- Document section -
☆ ☆ ☆ ☆ ☆ ☆ ☆

Is there really any question that federal agencies let the oil companies write their own rules? Because clearly, no one ever said no to them:
The federal agency charged with protecting endangered species like the brown pelican and the Kemp’s ridley sea turtle signed off on the Minerals Management Service’s conclusion that deepwater drilling for oil in the Gulf of Mexico posed no significant risk to wildlife, despite evidence that a spill of even moderate size could be disastrous, according to federal documents.
By law, the minerals service, before selling oil leases in the gulf, must submit an evaluation of the potential biological impact on threatened species to the Fish and Wildlife Service, whose responsibilities include protecting endangered species on land. Although the wildlife agency cannot block lease sales, it can ask for changes in the assessment if it believes it is inadequate, or it can insist on conducting its own survey of potential threats, something the agency has frequently done in the past.

☆ ☆ ☆ ☆ ☆ ☆ ☆

- Given information -
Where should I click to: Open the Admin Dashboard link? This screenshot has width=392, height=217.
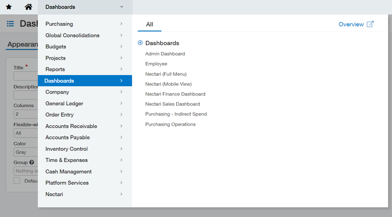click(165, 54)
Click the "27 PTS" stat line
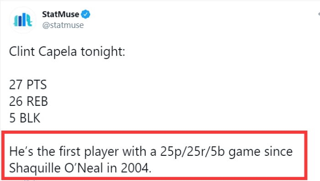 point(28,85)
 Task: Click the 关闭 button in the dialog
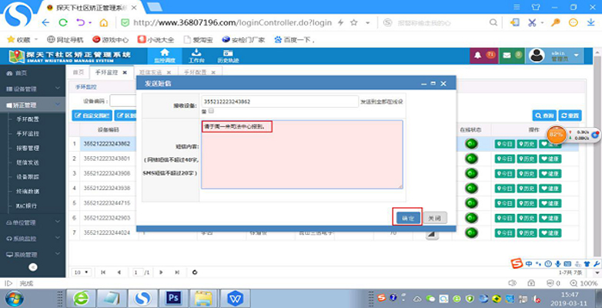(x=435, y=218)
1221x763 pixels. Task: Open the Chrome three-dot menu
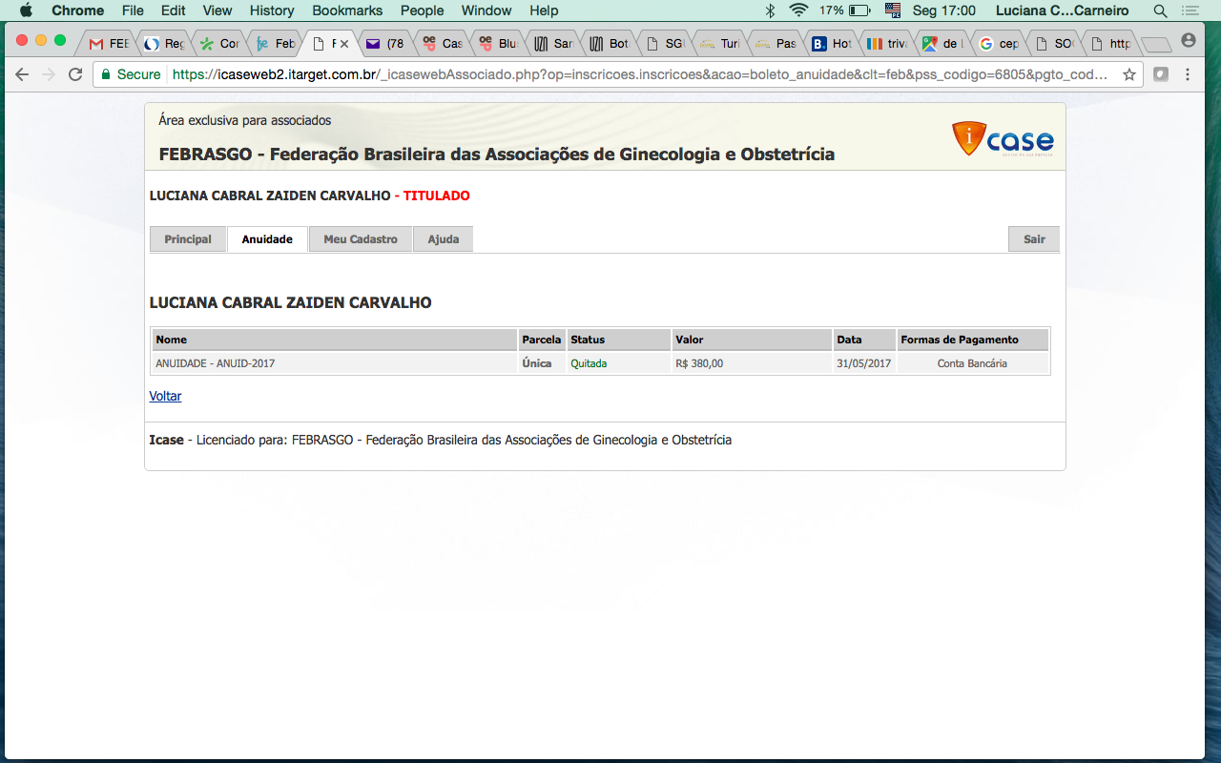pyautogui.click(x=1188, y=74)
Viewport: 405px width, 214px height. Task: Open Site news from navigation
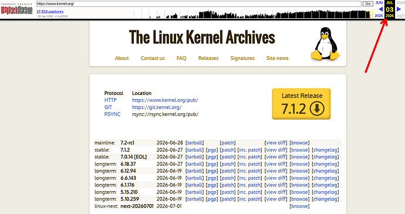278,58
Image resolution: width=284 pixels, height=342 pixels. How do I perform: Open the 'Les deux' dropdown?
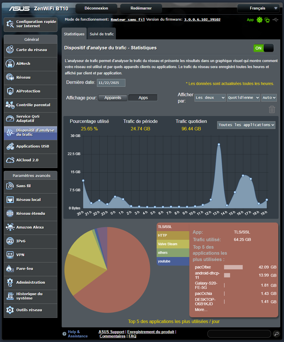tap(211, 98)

☆ ☆ ☆ ☆ ☆ ☆ ☆

- Work task -
Continue the passage about the Fish and Wildlife Service's review of Gulf of Mexico drilling, starting after its last sentence.

- Written answer -
But in a letter dated Sept. 14, 2007, and obtained by The New York Times, the wildlife agency agreed with the minerals service’s characterization that the chances that deepwater drilling would result in a spill that would pollute critical habitat was “low.”
The agency signed off on the minerals service’s biological evaluation, even though that assessment considered only the risks to wildlife based on spills of 1,000 to 15,000 barrels — a minuscule amount compared with the hundreds of thousands of barrels now spewing into the gulf. The assessment also noted that even such modest spills carried up to a 27 percent risk of oil reaching the critical habitat for some endangered species.
Much of the first wave of criticism over the federal government’s part in the Deepwater Horizon disaster has focused on the dual role of the Minerals Management Service (renamed the Bureau of Ocean Energy Management, Regulation and Enforcement last month), which was responsible for both promoting offshore drilling through the sale of leases and for policing it. But environmental groups were also critical of other federal agencies that have watchdog roles and could have exercised their authority to protect the species.
“The Endangered Species Act requires caution, but federal wildlife agencies allowed offshore oil drilling to play Russian roulette with endangered species in the gulf,” said Daniel J. Rohlf, the clinical director of the Pacific Environmental Advocacy Center at Lewis & Clark Law School.